BREAKING DOWN 'Primary Instrument'

Primary instruments are standard financial investments. They often trade on mainstream exchanges with high levels of liquidity. Their market value is determined based on assumptions about their individual characteristics.

Primary investments like stocks are what most beginning investors think of when they think about investing. This is because investing in primary instruments often requires only a general knowledge of markets and investment principles.

Understanding primary instruments provides the base knowledge for derivatives. Derivatives were created to hedge against some of the risks of primary instruments. Derivatives also provide products for alternative investing strategies that are based on the speculation of values of underlying primary instruments.

Derivatives

Derivatives create an alternative product for investors seeking to benefit from changes in the market value of primary instruments. They are known as non-primary instruments. Call and put options, and futures are some of the derivatives that can be used to profit from primary instruments.

Derivatives are generally more complex than primary instruments because of the pricing methodologies. Derivative products have values that are generated from the primary instrument. Options on stocks are some of the most common derivative products used by alternative investors. Black Scholes is the main methodology for calculating the price of derivative options on stocks. It determines the price of a derivative product by considering five input variables: the strike price offered by the option, the current stock price, the time to expiration of the option, the risk-free rate and volatility.

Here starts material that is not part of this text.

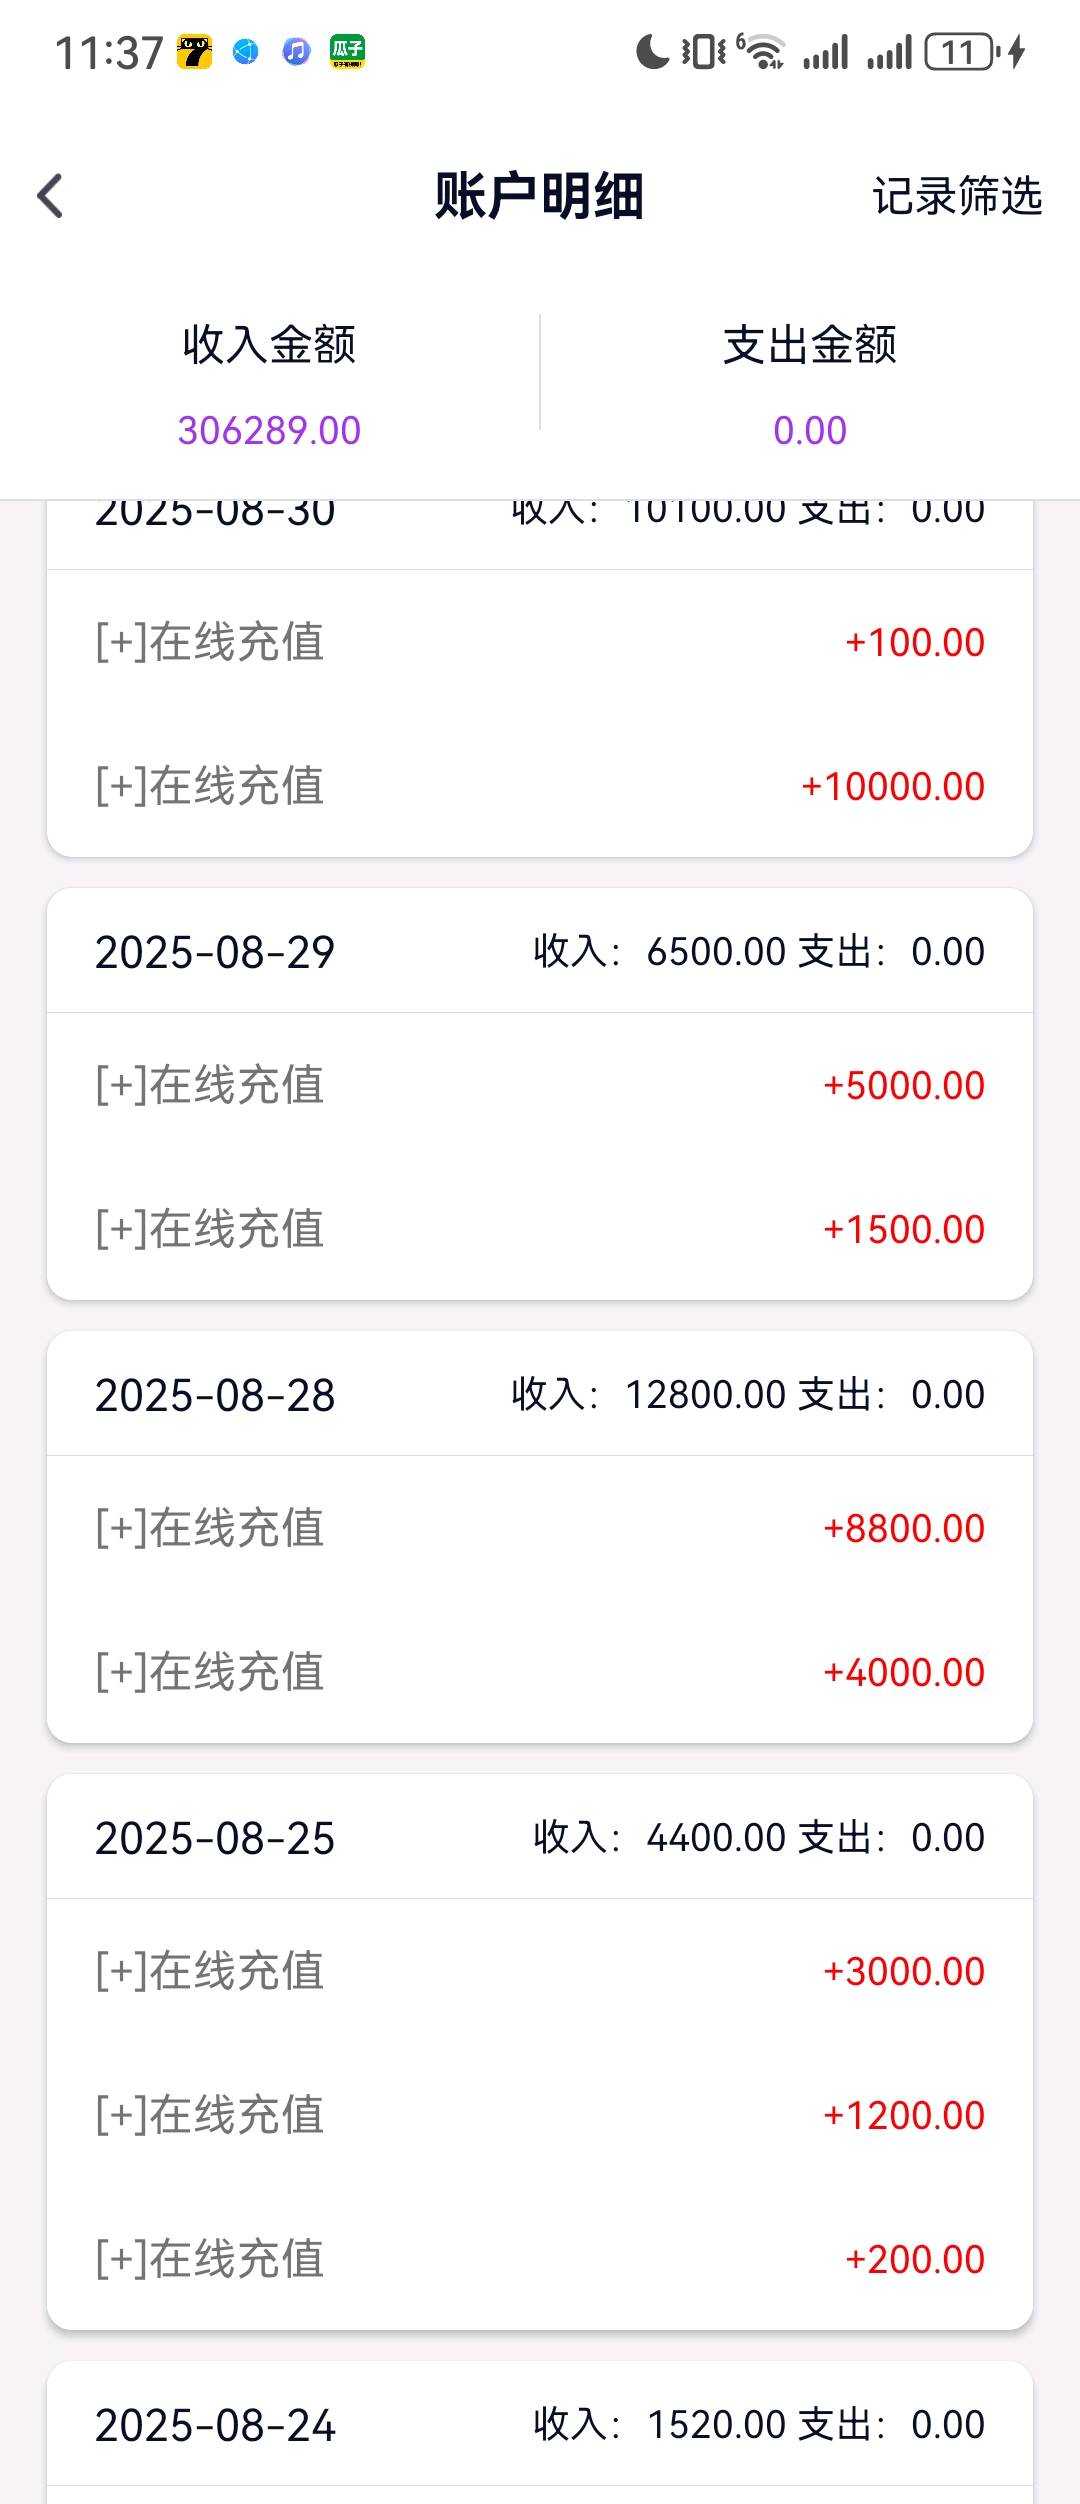The height and width of the screenshot is (2504, 1080).
Task: Open the +10000.00 在线充值 record
Action: [x=540, y=786]
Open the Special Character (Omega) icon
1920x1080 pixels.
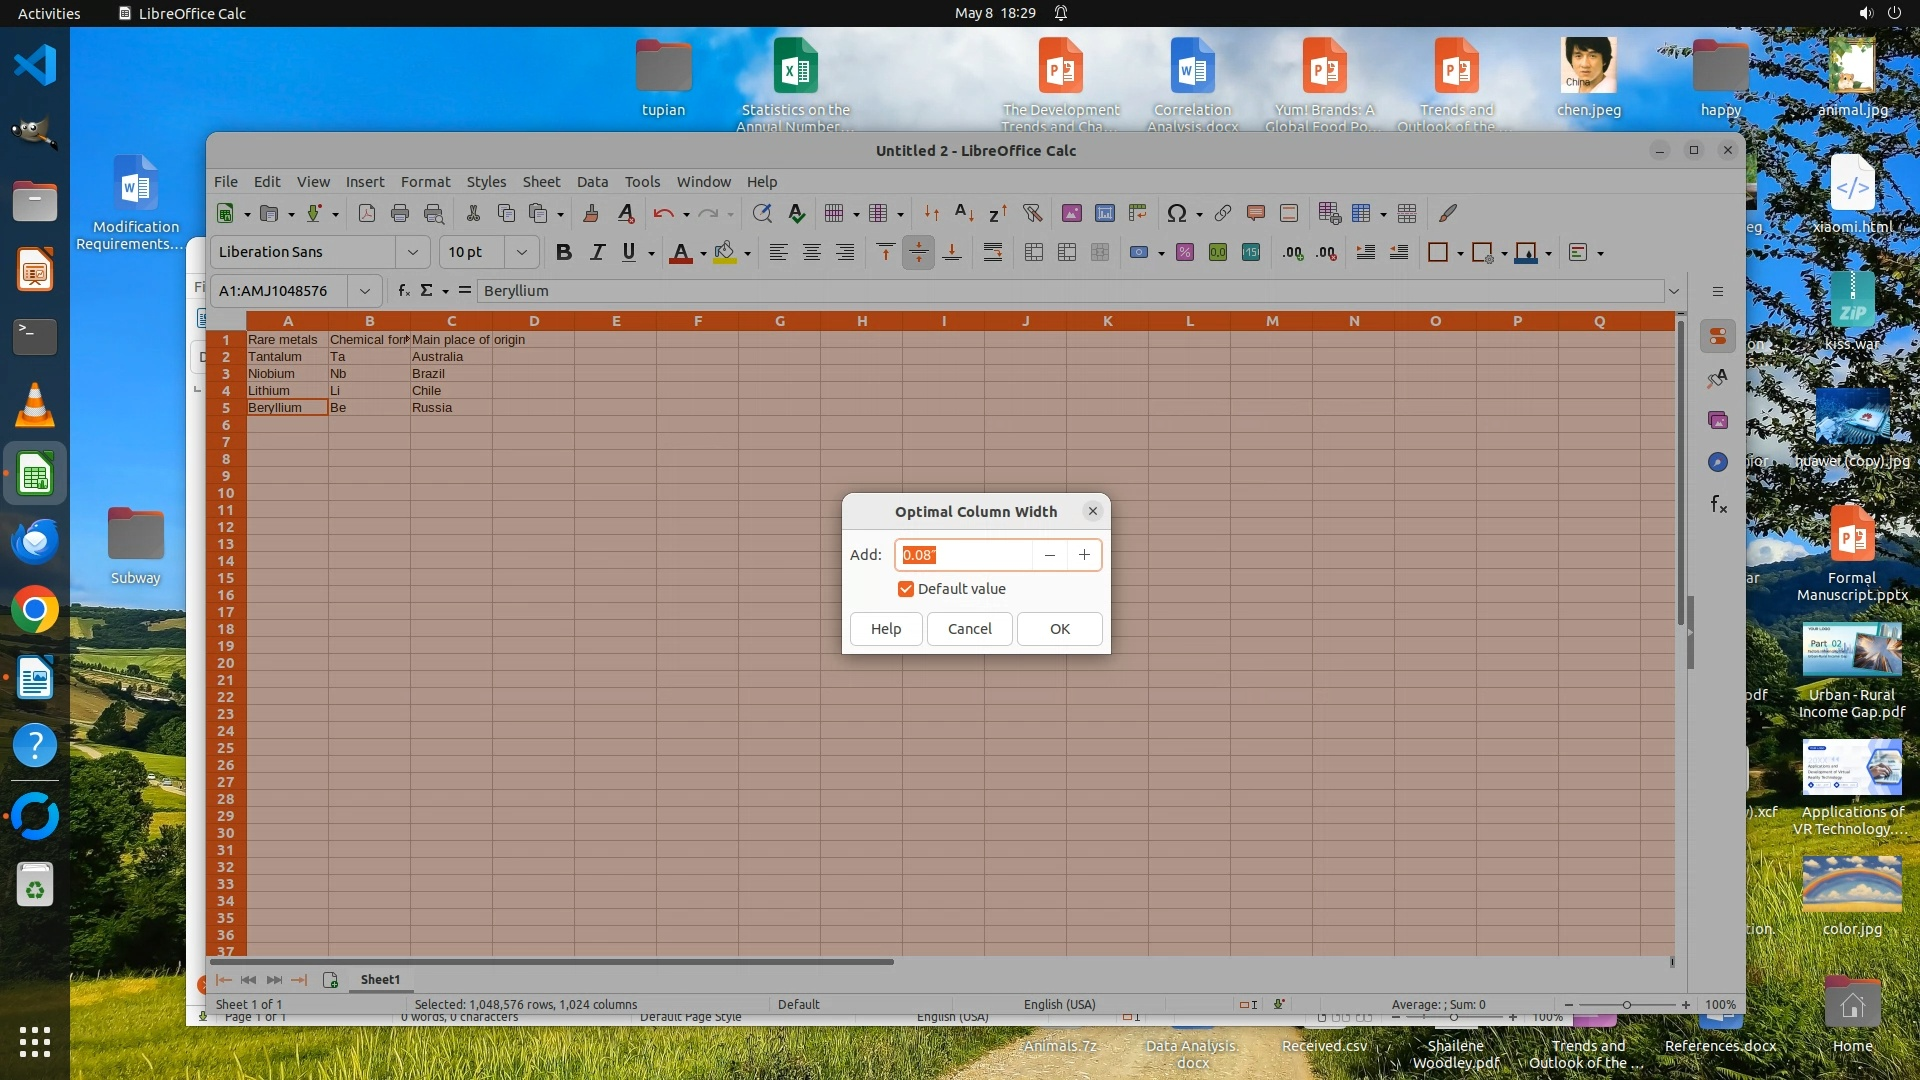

Black Scholes is used to calculate prices for call and put options. Call options offer an investment product for investors seeking to benefit from a rising stock price. Buying a call option gives an investor the right to buy a stock at a specified strike price. Buying a put option gives an investor the right to sell a stock when they estimate a price is falling.

Call and put options are two of the most common types of non-primary instruments traded in the market. Futures products are also non-primary instruments that allow investors to hedge against market movements of primary instruments. Futures contracts are typically priced from a cost of carry or expectancy model. They allow an investor to take a future bet on a primary instrument by buying a futures contract. Futures contracts can be bought for a variety of primary instrument investments. Currency futures which bet on future prices of currency values are some of the most common types of futures traded by investors.